In October of 1988, President Ronald Reagan declared October Pregnancy & Infant Loss Awareness month and he made the following statement:
“When a child loses his parent, they are called an orphan. When a spouse loses her or his partner, they are called a widow or widower. When parents lose their child, there isn’t a word to describe them. This month recognizes the loss so many parents experience across the United States and around the world. It is also meant to inform and provide resources for parents who have lost children due to miscarriage, ectopic pregnancy, molar pregnancy, stillbirths, birth defects, SIDS, and other causes.”

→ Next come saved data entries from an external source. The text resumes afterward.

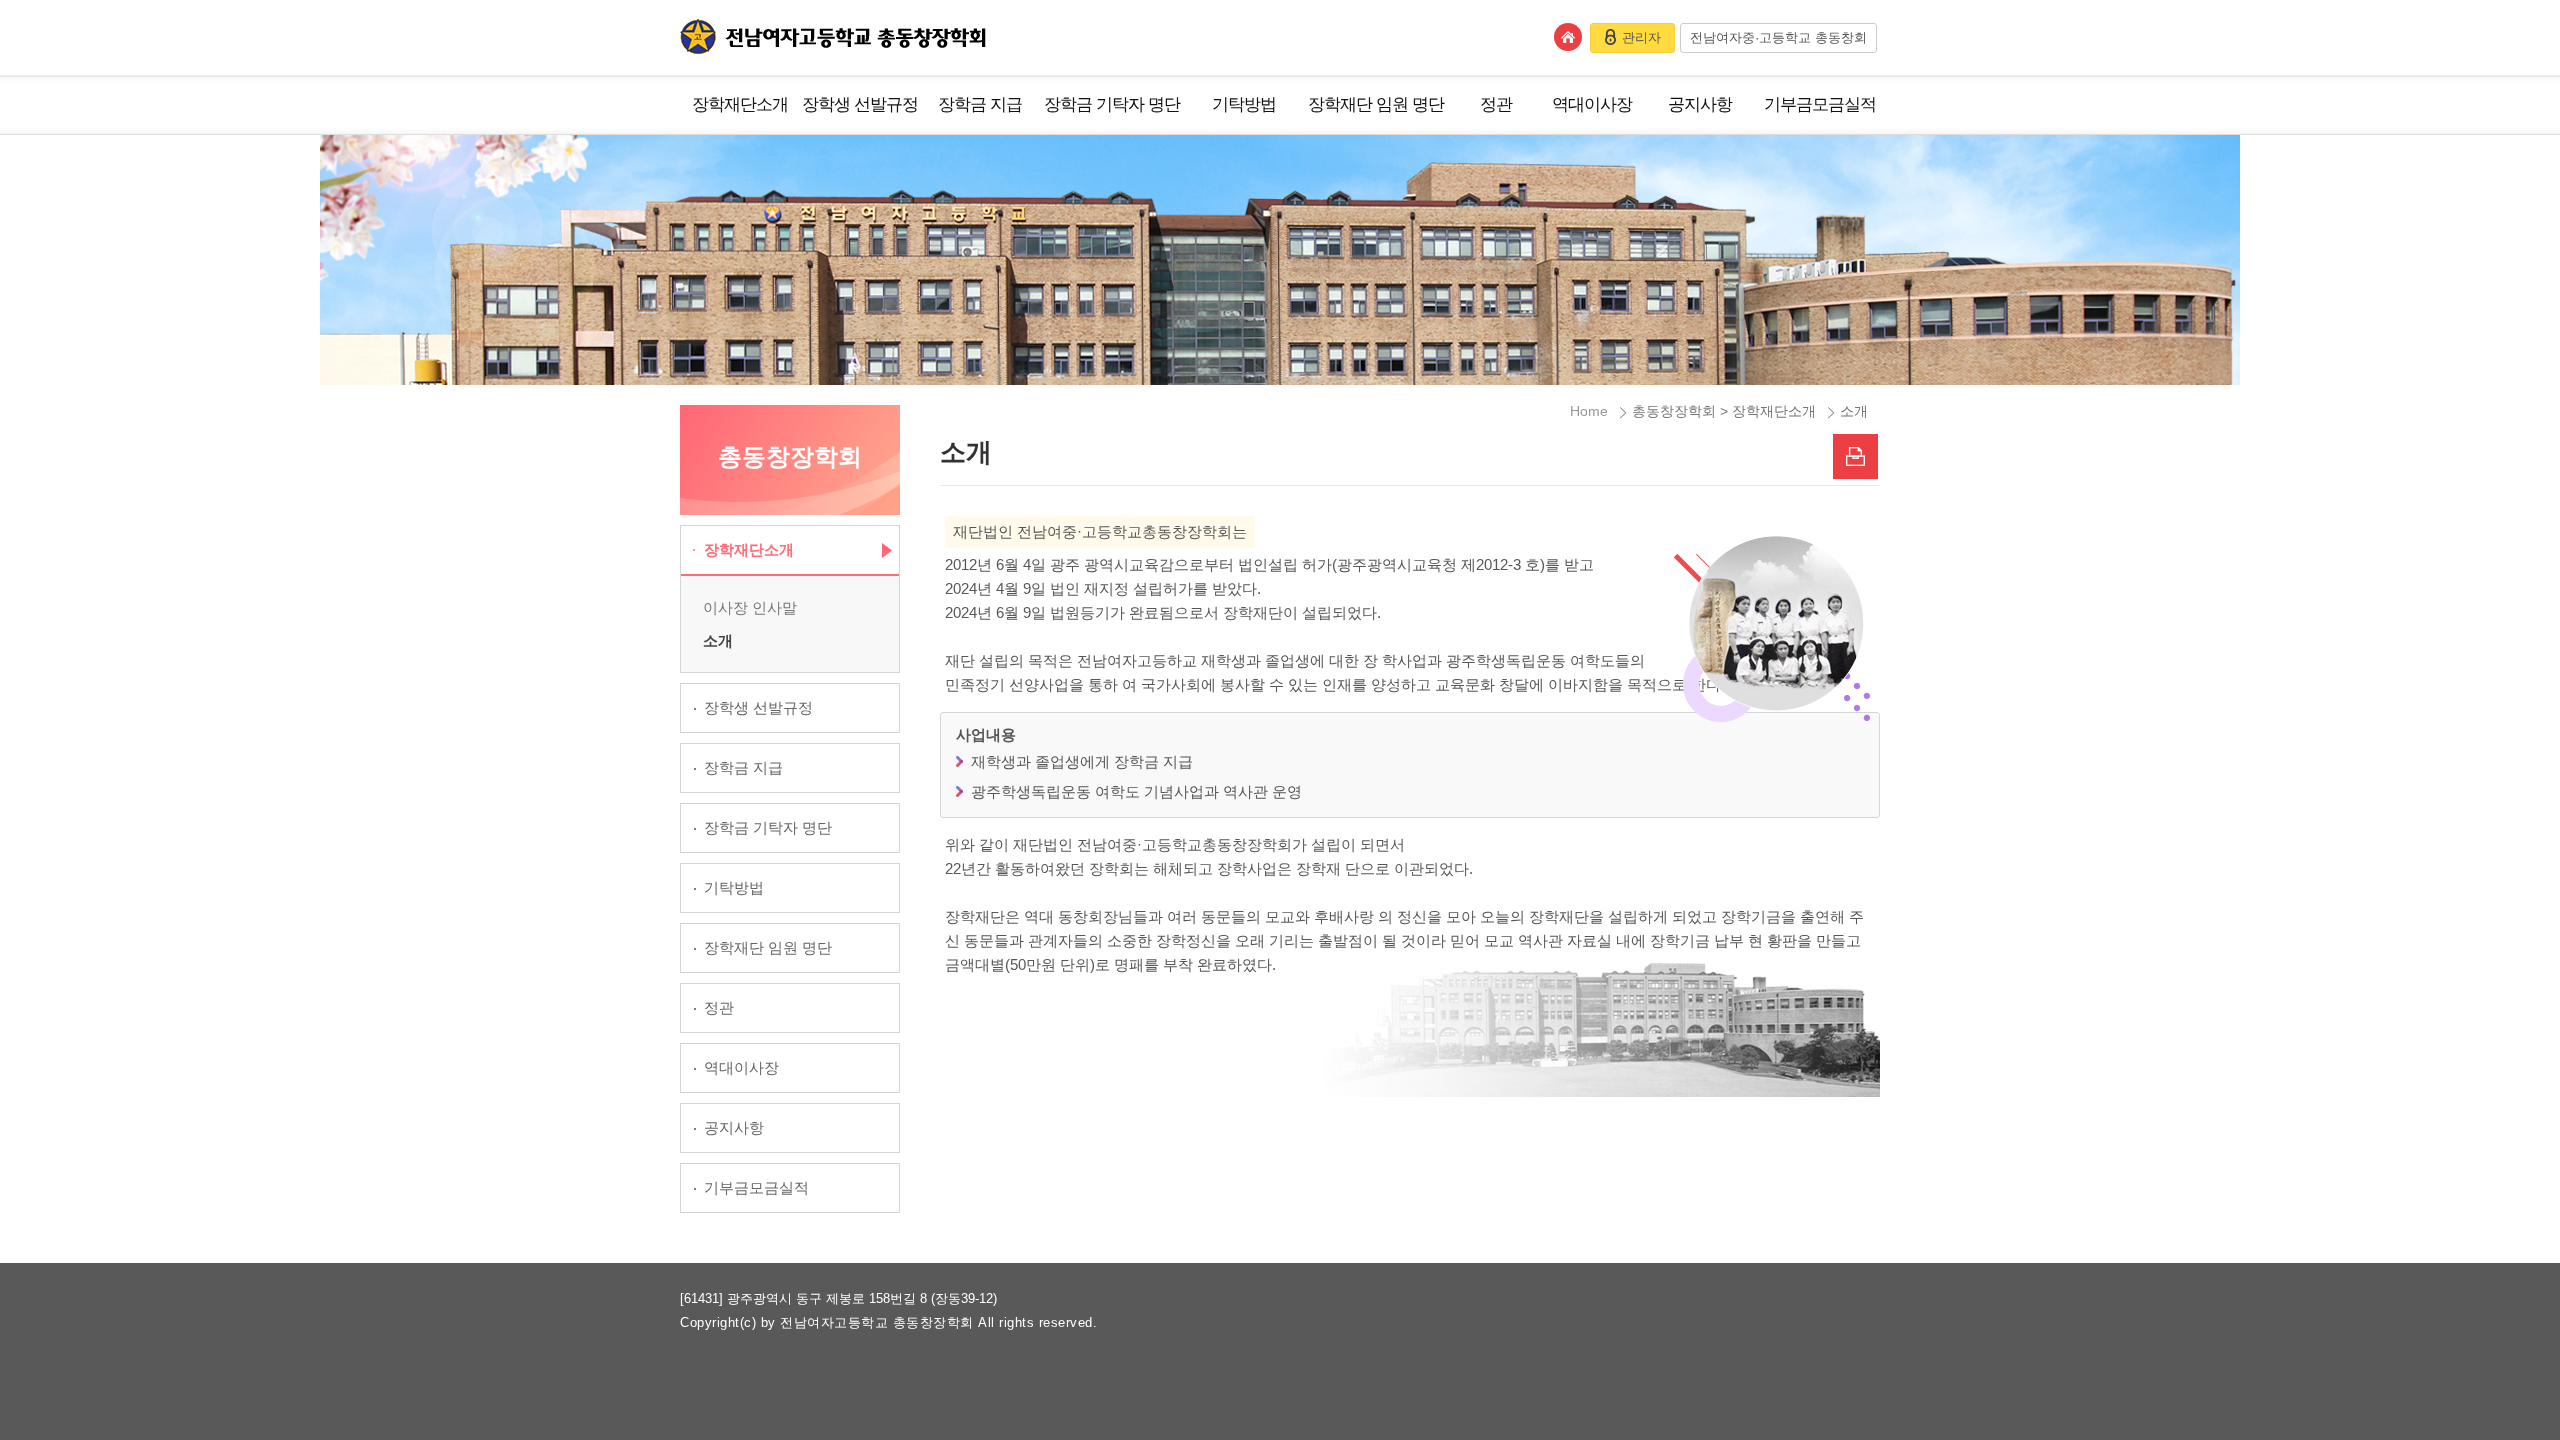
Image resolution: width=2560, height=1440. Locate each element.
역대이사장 (1592, 104)
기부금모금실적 (1820, 104)
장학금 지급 (980, 104)
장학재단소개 (740, 104)
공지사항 (1700, 104)
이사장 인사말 (750, 607)
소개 (718, 640)
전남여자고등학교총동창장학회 (833, 36)
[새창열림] (1855, 456)
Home (1589, 411)
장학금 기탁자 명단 (1112, 104)
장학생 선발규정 (860, 104)
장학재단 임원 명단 (1376, 104)
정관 (1496, 104)
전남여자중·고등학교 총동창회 (1778, 37)
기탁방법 (1244, 104)
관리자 (1641, 37)
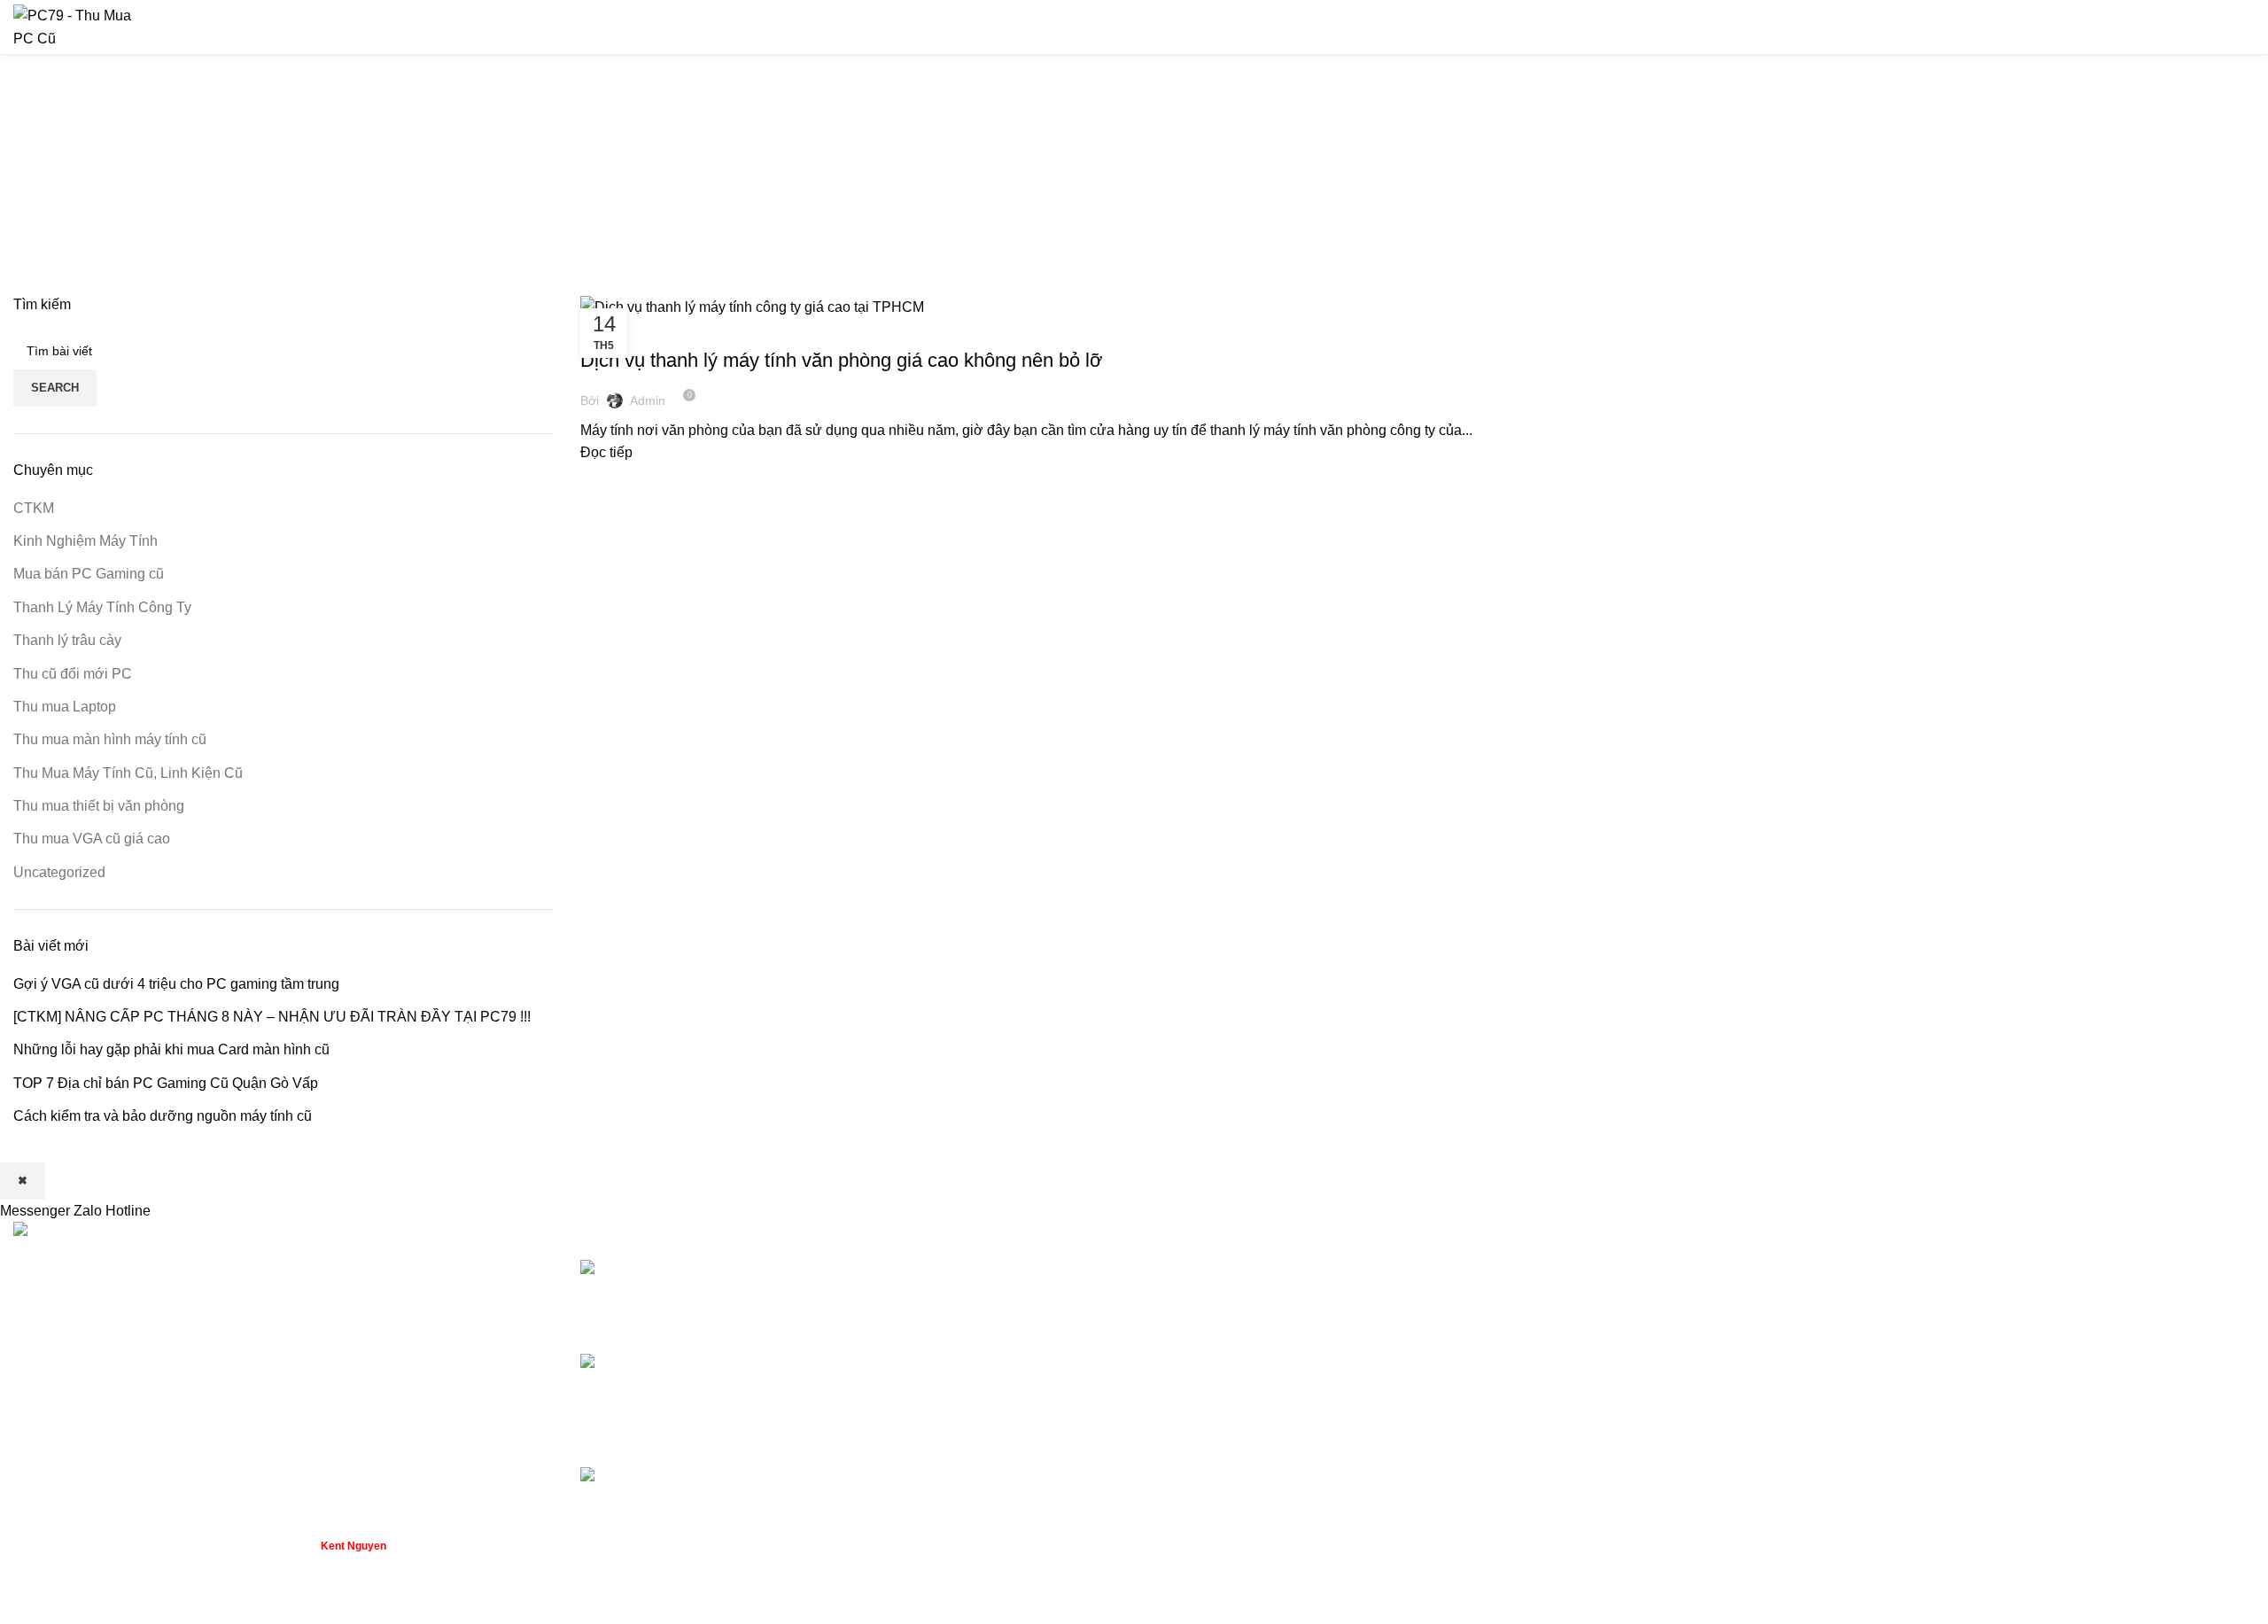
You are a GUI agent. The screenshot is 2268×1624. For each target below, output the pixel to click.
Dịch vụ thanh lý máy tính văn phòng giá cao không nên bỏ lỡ (841, 360)
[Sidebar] (22, 1602)
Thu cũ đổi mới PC (72, 673)
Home (1011, 195)
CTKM (33, 508)
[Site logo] (79, 26)
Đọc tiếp (606, 452)
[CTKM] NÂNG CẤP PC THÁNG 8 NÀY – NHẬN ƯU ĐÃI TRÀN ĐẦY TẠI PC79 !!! (272, 1016)
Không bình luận (982, 1316)
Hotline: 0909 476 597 (2180, 27)
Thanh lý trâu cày (67, 640)
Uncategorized (59, 872)
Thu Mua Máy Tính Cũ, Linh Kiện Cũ (128, 773)
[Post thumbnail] (715, 1293)
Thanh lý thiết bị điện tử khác (1238, 1401)
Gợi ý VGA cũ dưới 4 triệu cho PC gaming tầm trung (176, 983)
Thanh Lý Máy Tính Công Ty (668, 328)
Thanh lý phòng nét (1208, 1334)
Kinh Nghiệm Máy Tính (85, 540)
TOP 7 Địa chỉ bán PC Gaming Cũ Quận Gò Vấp (165, 1083)
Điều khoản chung (1771, 1368)
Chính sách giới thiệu (1781, 1334)
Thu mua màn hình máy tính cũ (109, 739)
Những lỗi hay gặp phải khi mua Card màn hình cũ (171, 1049)
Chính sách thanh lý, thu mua (1805, 1269)
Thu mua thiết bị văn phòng (98, 805)
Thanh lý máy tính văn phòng (1238, 1301)
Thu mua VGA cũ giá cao (91, 838)
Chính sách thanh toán (1785, 1301)
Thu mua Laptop (64, 706)
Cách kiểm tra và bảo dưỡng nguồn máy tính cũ (162, 1115)
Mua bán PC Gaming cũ (88, 573)
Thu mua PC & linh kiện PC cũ (1243, 1269)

Did you know that 1 in 4 pregnancies ends in loss? That’s an indescribable amount of pain and grief. That’s an ocean’s amount of tears. I never knew that so many other women experience this pain. Seriously, when we lost our second little babe, I thought I was all alone. And because I deal with things by talking about them, I learned that so many other people have also gone through this. Too many people!
If you are currently going through loss or have before, please know that you’re not alone. Also, click that image above to be taken to The Morning. There’s community, info, and plenty of resources to help you walk through these hard times.
I’ve been open about my miscarriage and I don’t want anyone to do that alone. It’s too hard, too dark, and too emotional. But that doesn’t mean it really gets easier. With the loss, comes a lot of other losses. Baby snuggles, baby smiles, all the future milestones. It’s not a simple thing. It’s not something that anyone should be expected to move on from.
If you haven’t yourself experienced loss, I’m so thankful for that. So very thankful! But if you have a friend that has here’s a few ways to help her through it….
- Let her talk about it
- Let her cry about it
- Remember her due date or the baby’s birthday
- Go to brunch
- Bring her dinner
- Check on her.
- Let her know that you also have not forgotten about her child.
In my personal experience, not being alone is the only way to deal. A friend sent flowers to me on our babe’s due date. Another friend once leaned over in church and said that she wanted to let me know she remembered my child. These simple gestures are easy to do for others and mean so much. If you know someone that has had a loss, let them know they aren’t walking through it alone.